In the spotlight now is the Pick Sloan Plan of the Flood Control Act. The act specifically mentions flood control, navigation, power generation, irrigation, domestic and industrial water supplies, recreation and fish and wildlife.
Sedimentation along the river was largely unmentioned in 1944. The dictates of the Endangered Species Act didn't come along until the 1970s. Recreation was noted, but the vision almost certainly didn't include the growth of walleye fishing and pleasure boating on the reservoirs. Tribal burial sites and cultural resources weren't a national priority.
The vote by Cooper's group came months after an August 2007, letter from South Dakota Gov. Mike Rounds to the Mississippi River Commission and the U.S. Army Corps of Engineers that suggested some of the assumptions upon which the 1944 act was built are no longer valid. A new study would show which priorities for river management remain important, Rounds said.
''The Corps of Engineers finds itself in the unenviable position of having to operate a reservoir system in the 21st Century constrained by the statutory and legal requirements of a 1944 vision,'' he wrote.
The proposed review is ''another nasty turn of events'' in the battle over Missouri River water, Waters says.
''Governor Rounds and the MoRAST clearly have an agenda to end navigation and flood control on the Missouri River and take control of the water,'' Waters wrote in March to John Paul Woodley, assistant secretary of the Army for civil works.
As with so many other issues along the river, the request for a major review divides some upper basin and lower basin interests.
It needn't be that way, says Terry Steinwand of the North Dakota Game and Fish Department.
''The proposal makes perfect sense,'' Steinwand said. ''I'm sure 50, 100 years from now people will look at some of the decisions we made and say, 'What in the world were they thinking?' To ask ourselves 'How am I doing,' is not a bad thing.''
2008 may be a good time to talk about such things. While a drought for most of the past decade has had the Missouri River running at record low flows, 2008 has seen more water moved into storage in the big reservoirs in Montana, North Dakota and South Dakota.
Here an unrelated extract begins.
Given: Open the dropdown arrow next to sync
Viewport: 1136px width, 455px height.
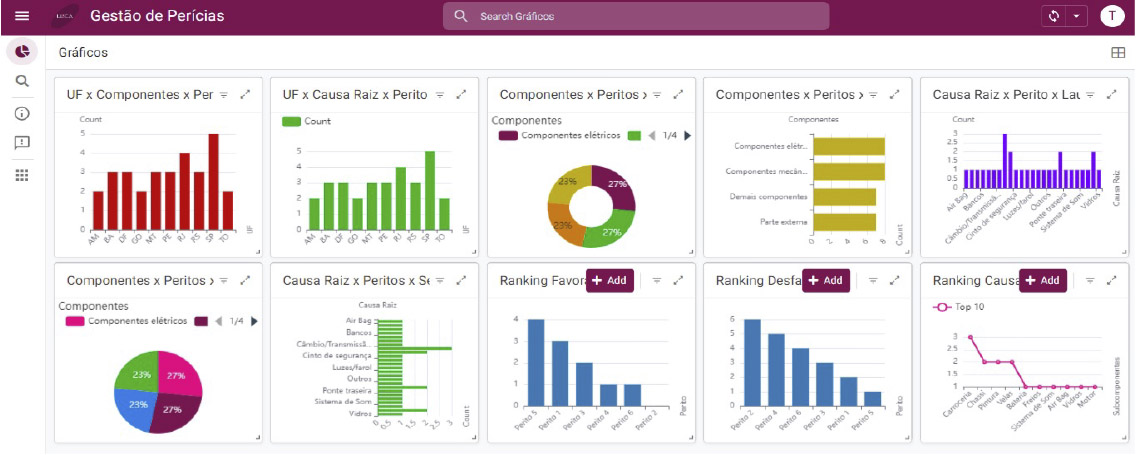Looking at the screenshot, I should click(x=1077, y=16).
''Eight or nine years we've talked about drought and low flows,'' Cooper said ''This is a chance to talk about long-term direction of the Missouri River in something like more normal conditions.''
Navigation has a place in an energy-conscious nation, Waters says.
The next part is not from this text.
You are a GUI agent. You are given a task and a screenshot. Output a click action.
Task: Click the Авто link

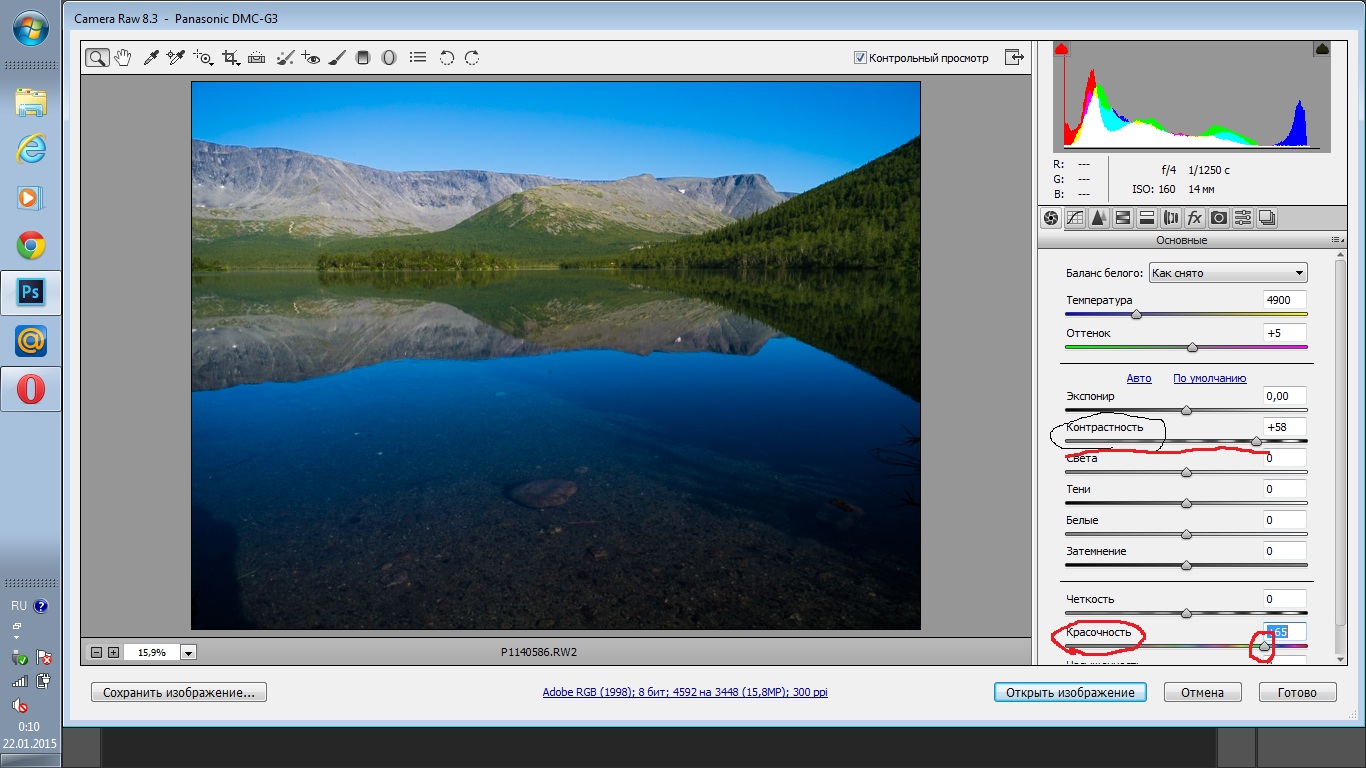point(1139,378)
''The river would be used a lot more if it were reliable,'' he said. ''Who's going to go out and invest $4 million or $5 million in an operation when there's one study after another about how we're going to use the river and whether navigation should exist?''
Waters also argues that the lower basin's larger population gives added importance to protecting the municipal and commercial water intakes and flood-control efforts.
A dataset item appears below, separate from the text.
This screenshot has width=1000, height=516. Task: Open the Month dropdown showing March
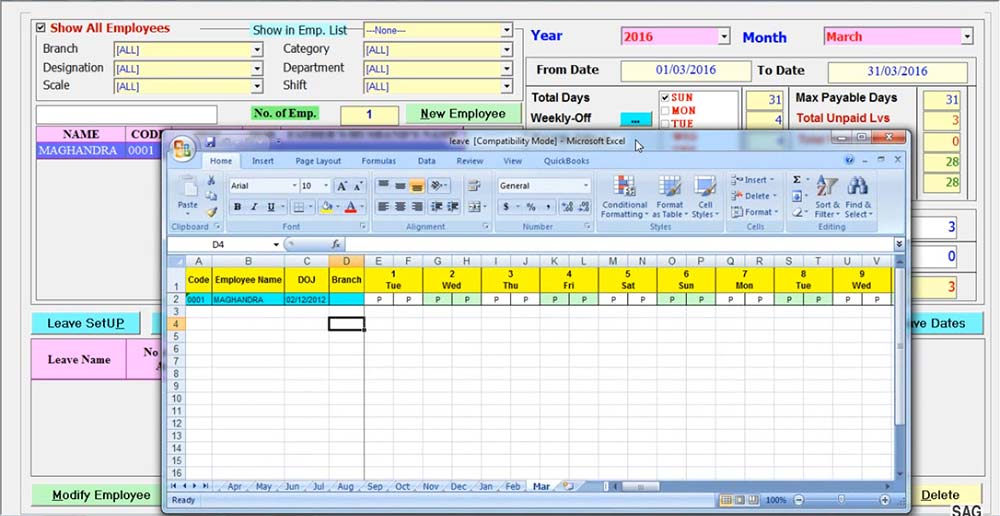[966, 37]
His letter in March noted that ''the number of people in the Kansas City and St. Louis metropolitan areas is more than twice the population of North Dakota, South Dakota and Montana combined.''
Cooper, in an April letter to Woodley, said, ''We reject the notion that just because more people live in Missouri than any of the other (basin) states, that the state of Missouri's perceived needs and interests ... supersede all other interests in the basin.''
Stuck in the middle is the U.S. Army Corps of Engineers, charged with operating the reservoirs. Cieslik says his agency will do whatever Congress orders. Right now, that means operating based on the Flood Control Act.